Testo di partenza >>
Il termine “fiducia” deriva dal latino “fidere” e indica la propensione a credere nelle possibilità proprie o altrui, sulla base di diverse valutazioni positive effettuate.
La fiducia implica quindi sia un affidarsi, mettersi in mano, a qualcuno in chiave personale (come può avvenire con un amico o un medico di famiglia) e può arrivare alle vette di un atto di fede (stessa radice etimologica) per cui ci si rimette al volere di un Essere Superiore.
L’atto di fiducia può riguardare le proprie decisioni come consumatore per cui scegliamo di mangiare e vestire dando credito a determinate aziende che riteniamo più affidabili e serie.
In questo caso sono le aziende per prime a cercare di guadagnarsi tale fiducia adottando una strumentistica sempre più articolata: dall’iniziale approccio teso a produrre beni e servizi validi, passando per la pubblicità fino ad arrivare al recente tema dell’accountability.
La “fiducia” è alla base (almeno a dichiarazioni) delle scelte delle banche nelle loro decisioni di erogazione del credito. Si esalta in questo caso ovviamente il lato economicistico e analitico sotteso al termine. Pur essendo nella macro-categoria della fiducia siamo ben distanti dall’atto di rimettere la propria salute in mano al medico di famiglia o il proprio destino in mano a poteri che travalicano l’umano e il contingente.
Ma anche qui ci rendiamo conto di essere all’interno dello stesso recinto concettuale, pur sfumato in ambiti diversi, quando l’economia e la religione si ricongiungono e assomigliano in certe modalità di espressione. Si pensi alla, ormai sulla bocca di tutti, “fiducia nei mercati”.

Quesito 1 >> Secondo il testo sulla fiducia, da quale verbo latino deriva il termine «fiducia»?
Quesito 2 >> Riscriva la parte del testo sulla fiducia compresa tra «La fiducia implica» e «affidabili e serie.», estremi inclusi, mettendo «cliente» al posto di «consumatore».

[Voci salvate]
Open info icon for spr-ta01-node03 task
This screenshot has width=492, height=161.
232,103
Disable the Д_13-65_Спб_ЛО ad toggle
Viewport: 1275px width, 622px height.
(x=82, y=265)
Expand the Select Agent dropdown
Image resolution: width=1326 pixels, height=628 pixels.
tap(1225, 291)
==
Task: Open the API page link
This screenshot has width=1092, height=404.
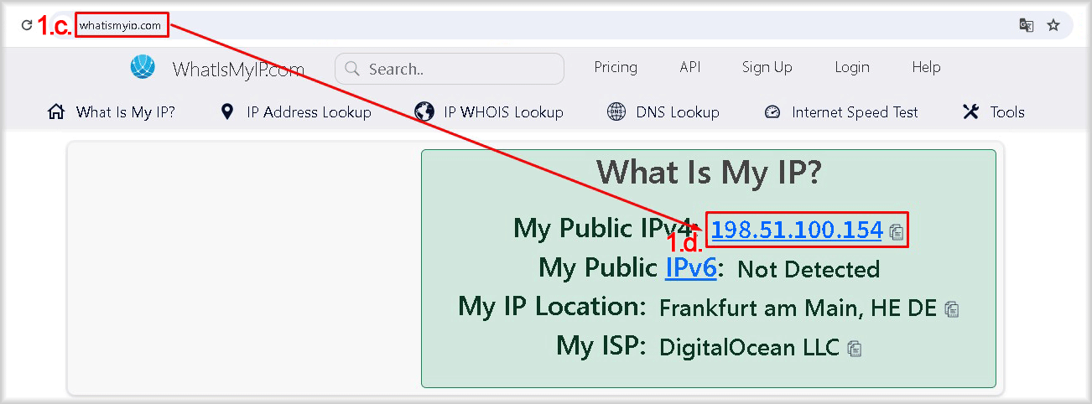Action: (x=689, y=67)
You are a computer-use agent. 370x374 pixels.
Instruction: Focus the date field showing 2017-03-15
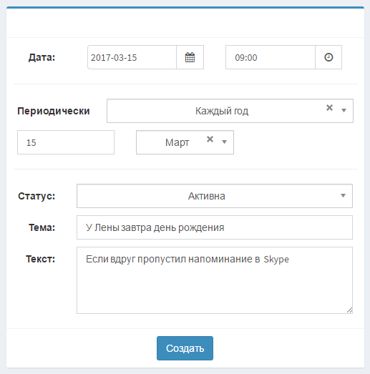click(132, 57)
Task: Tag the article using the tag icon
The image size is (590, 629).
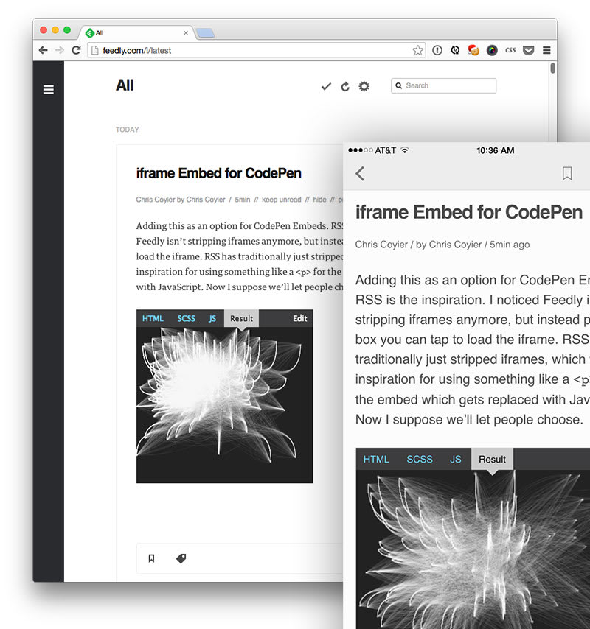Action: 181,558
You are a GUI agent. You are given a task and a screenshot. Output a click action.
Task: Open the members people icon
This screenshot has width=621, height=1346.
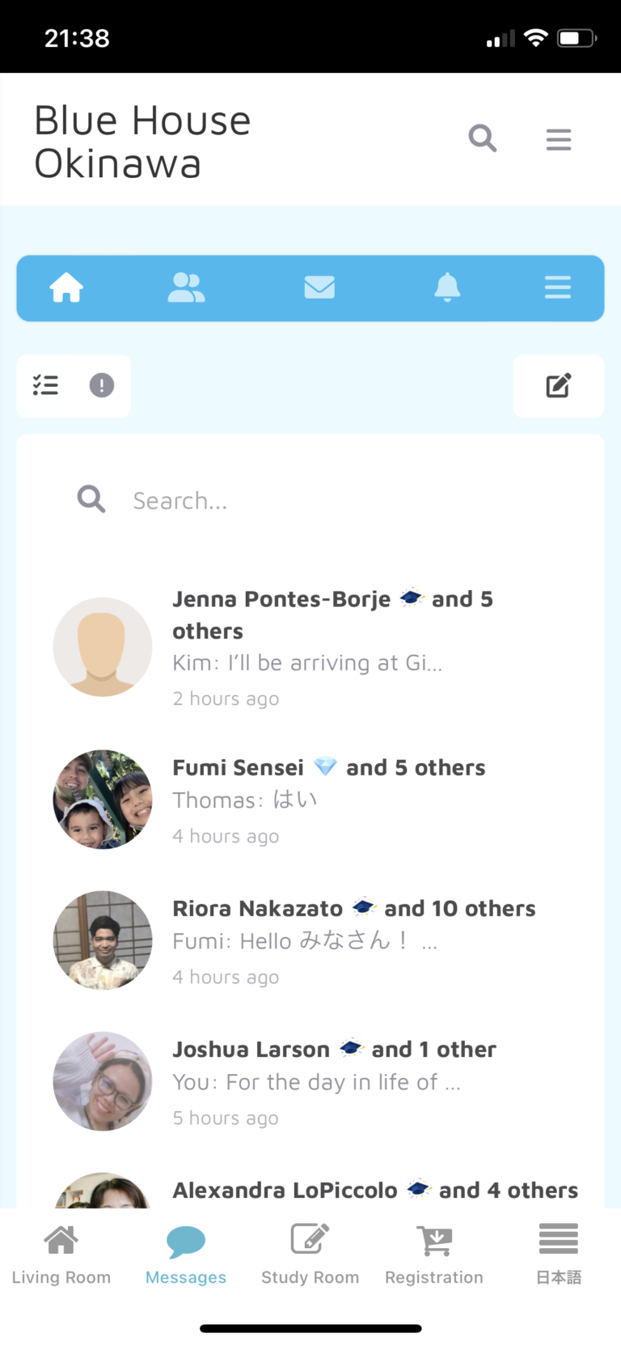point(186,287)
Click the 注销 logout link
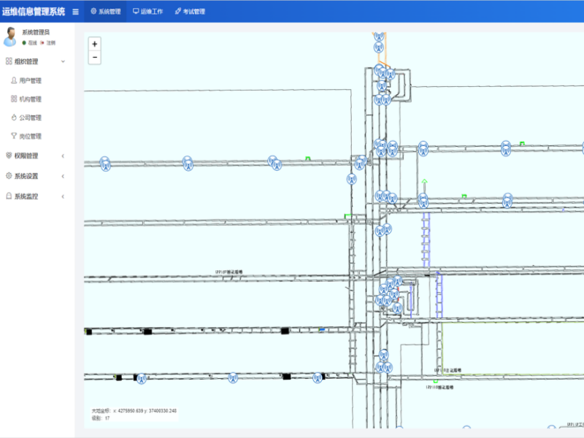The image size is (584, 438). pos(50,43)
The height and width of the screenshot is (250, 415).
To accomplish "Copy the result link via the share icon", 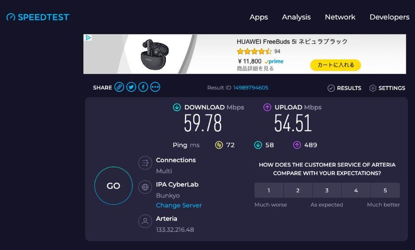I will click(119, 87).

Risposta all'esercizio 1 >> Dal latino «fidere».

Risposta all'esercizio 2 >>
La fiducia implica quindi sia un affidarsi, mettersi in mano, a qualcuno in chiave personale (come può avvenire con un amico o un medico di famiglia) e può arrivare alle vette di un atto di fede (stessa radice etimologica) per cui ci si rimette al volere di un Essere Superiore.
L’atto di fiducia può riguardare le proprie decisioni come cliente per cui scegliamo di mangiare e vestire dando credito a determinate aziende che riteniamo più affidabili e serie.